24 Comments

  1. The cartoonist needed something to make it five panels. Bagpipes are as bad as death. It’ll do in a deadline….. actually, maybe he actually thought it was funny as there are plenty more puns that could be made.

  2. Or, slight tweak, PH expects that if he starts playing the bagpipes, someone will kill him?

    I’m surprised there wasn’t a “Nero fiddles while Rome burns” alleged joke; I thought that was required under Ahistorical Cartoonist Attempts at Humor Regulation 17.3-B, su-paragraph 11.

  3. How about an Arlo Award for the last panel? And let’s not mention that said panel is in extremely bad taste.

  4. Bagpipes are often heard at funerals, especially those for fallen military, police, and fire personnel.

  5. I used to live in a Manhattan neighborhood where a guy would regularly get kitted out in full Scottish gear (kilt, sporran, knee socks) and walk around playing the bagpipes. I always thought he sounded pretty good, but 9/11 was really his time to shine as crowds of emotional New Yorkers would gather to hear his lovely rendition of “Amazing Grace.”

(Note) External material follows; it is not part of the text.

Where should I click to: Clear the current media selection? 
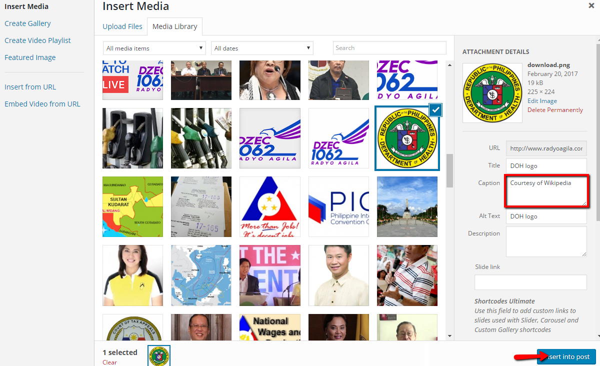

  6. I often would think that there are two bagpipes songs. One was “Amazing Grace” and the other wasn’t.

    Later I determined that the other was “Scotland the Brave”

  7. Thanks to Brian for the title. I knew the melody, but had misfiled it in my memory (I thought it was called “Alamein Dead”, but a quick Internet search proved that the two are completely different tunes).

  8. “Bagpipes are often heard at funerals, especially those for fallen military, police, and fire personnel.”

    Yea, maybe. ‘Give me liberty or give me dirge’?

  9. There is a Scottish musician who plays music at Colonial Williamsburg – not a regular employee, but comes in for special concerts or lectures on same. He, of course, plays the bagpipe. But he tells of when after Culloden the Scots were forbidden (among other things) to play the bagpipe they would play the violin to sound like one – and he demonstrates – one would swear it was a bagpipe playing (in a good way). John Turner.